The debate on the efficacy of the required NRSC measurement continues. The author is a consulting broadcast engineer in Madison.
I just wanted to give you a heads-up: The guest commentary by Ray Uberecken entitled “Larry’s Right! NRSC Measurements Are Unneeded,” in my view, contains an error.
The author states that the annual test for AM stations “is an Occupied Bandwidth measurement only and does not require measurement of harmonics, intermod or spurious emissions.”
That is not correct. For more than 20 years, FCC rules 73.44 and 73.1590 have specifically called for annual harmonic and spurious measurements. Occupied bandwidth is everything that comes out of the transmitter — not just the modulation sidebands near the center frequency, as Mr. Uberecken writes.
73.1590 covers when and why the measurements need to be made, and 73.44 describes the specifications for AM stations to meet or exceed in these measurements.
Here are a couple excerpts from those rules that are pertinent to this point:
73.1590 (b) Measurements for spurious and harmonic emissions must be made to show compliance with the transmission system requirements of 73.44 for AM stations.
It doesn’t get much clearer than that! And…
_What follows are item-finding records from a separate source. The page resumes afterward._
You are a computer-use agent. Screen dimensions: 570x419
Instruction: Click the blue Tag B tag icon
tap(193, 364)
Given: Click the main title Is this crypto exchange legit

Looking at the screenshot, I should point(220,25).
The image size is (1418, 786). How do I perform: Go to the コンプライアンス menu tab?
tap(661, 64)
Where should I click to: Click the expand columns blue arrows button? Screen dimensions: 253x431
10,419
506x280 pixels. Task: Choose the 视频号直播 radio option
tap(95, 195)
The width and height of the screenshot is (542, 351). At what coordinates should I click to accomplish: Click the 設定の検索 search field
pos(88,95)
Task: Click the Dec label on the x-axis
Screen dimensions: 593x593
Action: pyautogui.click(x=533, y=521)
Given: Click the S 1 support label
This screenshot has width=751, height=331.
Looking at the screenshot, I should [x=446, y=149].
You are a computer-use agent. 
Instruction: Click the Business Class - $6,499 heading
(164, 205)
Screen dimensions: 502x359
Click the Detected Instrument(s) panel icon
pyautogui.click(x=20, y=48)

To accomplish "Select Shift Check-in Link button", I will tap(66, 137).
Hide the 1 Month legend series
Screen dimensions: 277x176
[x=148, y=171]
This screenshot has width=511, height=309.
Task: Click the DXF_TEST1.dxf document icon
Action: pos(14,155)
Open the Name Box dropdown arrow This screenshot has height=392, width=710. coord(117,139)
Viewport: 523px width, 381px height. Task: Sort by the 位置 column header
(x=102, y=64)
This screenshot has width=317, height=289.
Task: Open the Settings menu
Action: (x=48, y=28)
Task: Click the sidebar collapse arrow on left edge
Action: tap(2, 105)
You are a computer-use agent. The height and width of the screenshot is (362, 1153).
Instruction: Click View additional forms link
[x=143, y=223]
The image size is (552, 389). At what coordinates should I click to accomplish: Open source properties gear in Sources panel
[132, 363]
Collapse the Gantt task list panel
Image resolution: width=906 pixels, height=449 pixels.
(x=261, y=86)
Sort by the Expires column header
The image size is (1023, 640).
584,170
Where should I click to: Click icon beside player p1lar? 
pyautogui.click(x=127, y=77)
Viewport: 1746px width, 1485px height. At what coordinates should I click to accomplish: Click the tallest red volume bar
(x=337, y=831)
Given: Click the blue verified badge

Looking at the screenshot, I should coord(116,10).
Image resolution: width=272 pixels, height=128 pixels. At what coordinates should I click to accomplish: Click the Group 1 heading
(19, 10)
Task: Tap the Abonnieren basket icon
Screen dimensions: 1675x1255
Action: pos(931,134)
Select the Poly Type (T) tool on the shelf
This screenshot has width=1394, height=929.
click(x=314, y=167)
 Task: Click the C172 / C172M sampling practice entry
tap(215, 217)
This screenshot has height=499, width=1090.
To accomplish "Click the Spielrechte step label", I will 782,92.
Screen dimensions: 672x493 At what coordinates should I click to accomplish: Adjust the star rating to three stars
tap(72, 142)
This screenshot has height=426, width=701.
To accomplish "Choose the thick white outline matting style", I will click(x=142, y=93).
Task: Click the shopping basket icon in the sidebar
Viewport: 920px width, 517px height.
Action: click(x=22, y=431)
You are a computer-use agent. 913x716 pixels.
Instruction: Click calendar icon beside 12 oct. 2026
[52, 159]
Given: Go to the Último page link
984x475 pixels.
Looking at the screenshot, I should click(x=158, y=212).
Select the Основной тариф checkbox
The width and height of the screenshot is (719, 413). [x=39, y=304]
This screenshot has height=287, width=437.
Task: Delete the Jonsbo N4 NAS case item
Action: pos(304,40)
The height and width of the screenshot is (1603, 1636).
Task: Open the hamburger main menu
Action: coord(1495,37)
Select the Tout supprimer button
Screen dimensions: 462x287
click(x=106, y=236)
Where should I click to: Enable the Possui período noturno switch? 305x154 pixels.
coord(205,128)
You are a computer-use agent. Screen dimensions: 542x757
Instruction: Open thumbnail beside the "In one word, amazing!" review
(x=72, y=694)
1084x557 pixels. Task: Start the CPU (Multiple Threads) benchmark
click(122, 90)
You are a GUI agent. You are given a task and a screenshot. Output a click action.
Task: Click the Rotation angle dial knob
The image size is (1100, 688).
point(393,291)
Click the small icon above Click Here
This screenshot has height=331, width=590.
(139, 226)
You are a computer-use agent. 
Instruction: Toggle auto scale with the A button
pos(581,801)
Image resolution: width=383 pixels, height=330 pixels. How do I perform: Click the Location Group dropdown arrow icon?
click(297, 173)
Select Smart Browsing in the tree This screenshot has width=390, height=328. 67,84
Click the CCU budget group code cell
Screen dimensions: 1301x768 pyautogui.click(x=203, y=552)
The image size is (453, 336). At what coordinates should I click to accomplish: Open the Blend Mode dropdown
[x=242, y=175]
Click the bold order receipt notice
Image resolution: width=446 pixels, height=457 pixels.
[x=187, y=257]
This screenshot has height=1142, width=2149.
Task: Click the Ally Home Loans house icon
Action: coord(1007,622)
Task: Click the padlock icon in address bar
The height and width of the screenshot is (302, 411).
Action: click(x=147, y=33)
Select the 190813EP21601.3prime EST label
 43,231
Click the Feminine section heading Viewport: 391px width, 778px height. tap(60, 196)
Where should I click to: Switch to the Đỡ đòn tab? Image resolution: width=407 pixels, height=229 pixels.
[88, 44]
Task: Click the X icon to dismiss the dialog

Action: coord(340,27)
73.44 (b) Emissions 10.2 kHz to 20 kHz removed from the carrier must be attenuated at least 25 dB below the unmodulated carrier level, emissions 20 kHz to 30 kHz removed from the carrier must be attenuated at least 35 dB below the unmodulated carrier level, emissions 30 kHz to 60 kHz removed from the carrier must be attenuated at least [5 + 1 dB/kHz] below the unmodulated carrier level, and emissions between 60 kHz and 75 kHz of the carrier frequency must be attenuated at least 65 dB below the unmodulated carrier level. Emissions removed by more than 75 kHz must be attenuated at least 43 + 10 Log (power in watts) or 80 dB below the unmodulated carrier level, whichever is the lesser attenuation, except for transmitters having power less than 158 watts, where the attenuation must be at least 65 dB below carrier level.
That final clause covering emissions more than 75 kHz from the carrier frequency refers to the rest of the radio spectrum! That’s the “harmonic and spurious” part of the measurement.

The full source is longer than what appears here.